While at Ally, Guttierez received several CIP award letters that described a deferred payment schedule spanning from 2009 until 2015. In 2011, she left to work for Ally’s competitor, Homeward. Soon after her departure, eight of Ally’s employees went to work for Homeward as well, prompting Ally to send Gutierrez a letter accusing her of soliciting at least four of its employees and warning her that Ally was prepared to take a necessary “enforcement action.” The letter also stated that any violation of any contractual restrictive covenants would result in the forfeiture of “any Award that has not yet been paid” and require Guiterrez to “repay any Award Payments made within 24-months of an enforcement action.”

After sending the letter and after four more Ally’s employees went to work for Homeward, Ally paid Gutierrez her next payment due under the CIP.  When even more employees left, Ally filed a lawsuit against Gutierrez and Homeward and alleged claims for unfair competition, tortious interference with contractual relations, tortious interference with employment relations, conspiracy, and misappropriation of trade secrets.

Gutierrez and Homeward argued that the covenant was unenforceable as overly broad and unrelated to Ally’s business and, in the alternative, that Ally waived its right to seek its enforcement.  The trial court granted defendants’ motion for summary judgment on the grounds of waiver and the Second Court of Appeals affirmed.[1]

The Court of Appeals explained that under Texas law, waiver is an affirmative defense requiring a defendant to proffer evidence conclusively establishing the following: (1) an existing right, benefit, or advantage held by a party, (2) the party’s actual  knowledge of its existence, and (3) the party’s actual intent to relinquish, or intentional conduct inconsistent with, the right. Gutierrez and Homeward argued that the payment under the 2009 award letter was an intentional relinquishment of, or intentional conduct inconsistent with, Ally’s intent to enforce the non-solicitation covenant.  Ally responded that a payment to Gutierrez was “nothing more than a ministerial act,” but the Court of Appeals rejected that argument as “unpersuasive.”

According to the Court of Appeals‘ reasoning, the warning letter from Ally demonstrated that Ally was aware at the time it made the payment to Gutierrez that she was allegedly violating the non-solicitation covenant contained in the CIP.  By making the payment, Ally “represented to Gutierrez that although it believed she had violated the CIP and had forfeited her rights to all unvested payments by voluntarily resigning, it was awarding her incentive compensation as provided by the CIP.”  Making such payment, therefore, was inconsistent with Ally’s previously stated intention to enforce the non-solicitation covenant and with the terms of the CIP and was more than a ministerial act.

CONCLUSION:  There are two practical lessons that employers can derive from this case.
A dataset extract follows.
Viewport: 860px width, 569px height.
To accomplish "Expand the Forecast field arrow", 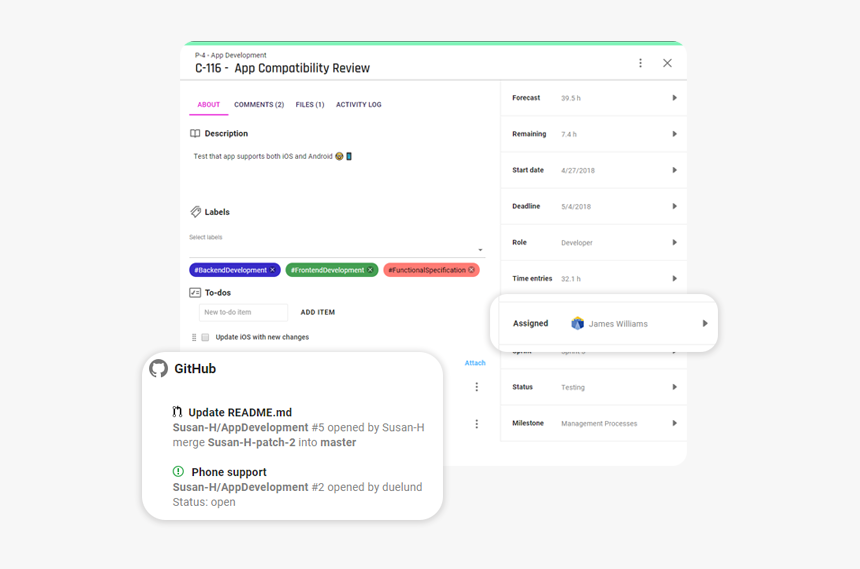I will click(x=674, y=98).
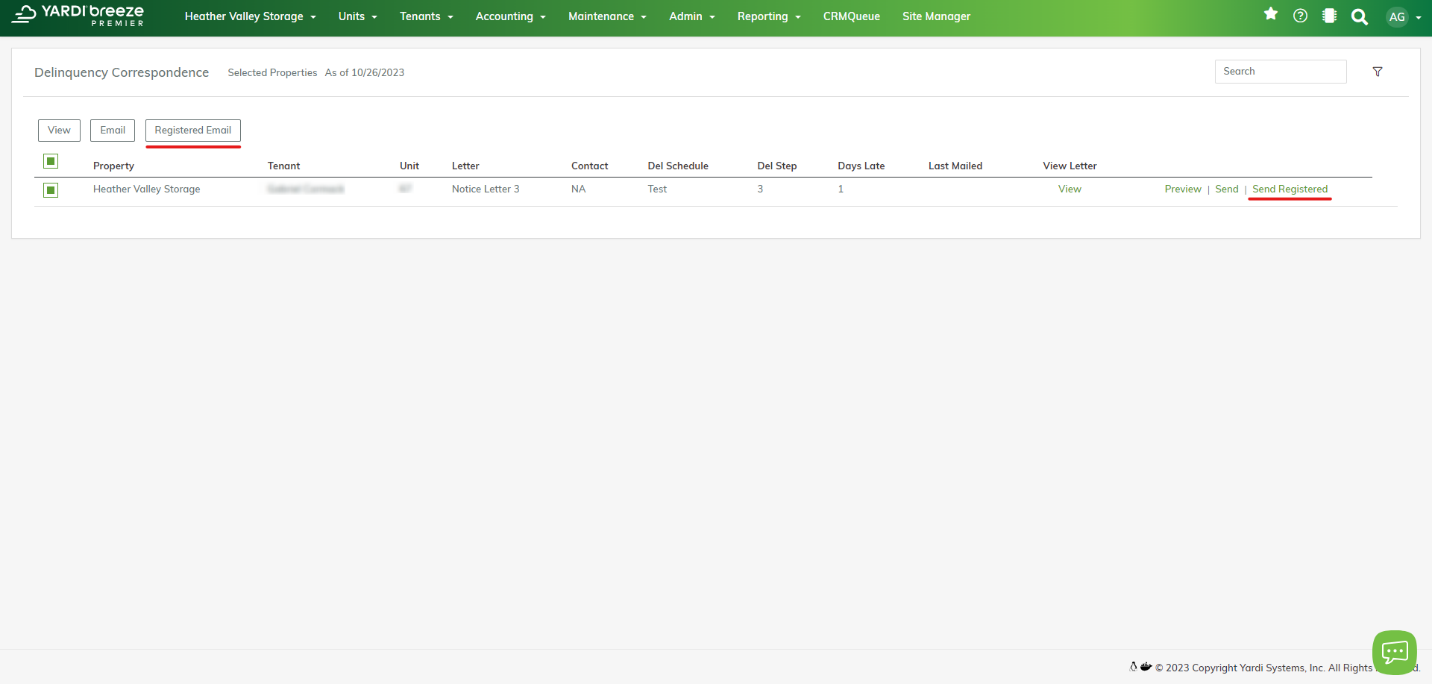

First, when dealing with departing employees who are due any sort of payments after their employment is terminated, the companies should make sure that the department responsible for payments and the legal department coordinate with each other.  It is entirely possible that in Ally’s case the department making the payment was not aware of the warning letter sent to Gutierrez.

Second, while sending a cease and desist letter to a departed employee does not necessarily require involvement of a law firm or an in-house attorney (although it certainly gives it more clout), any actions that a business takes after sending a cease and desist letter should involve legal counsel to make sure that such actions will not negatively impact the employer’s case should she or he decide to sue the departing employee.

For more information regarding protection of trade secrets and enforcement of non-compete agreements in Texas, contact Leiza Dolghih.


[1] Although the CIP was governed by Michigan law, the Court of Appeals held that Texas and Michigan law were “functionally the same” on the issue of non-compete covenants and waivers, therefore, it did not need to decide which law applied to this dispute.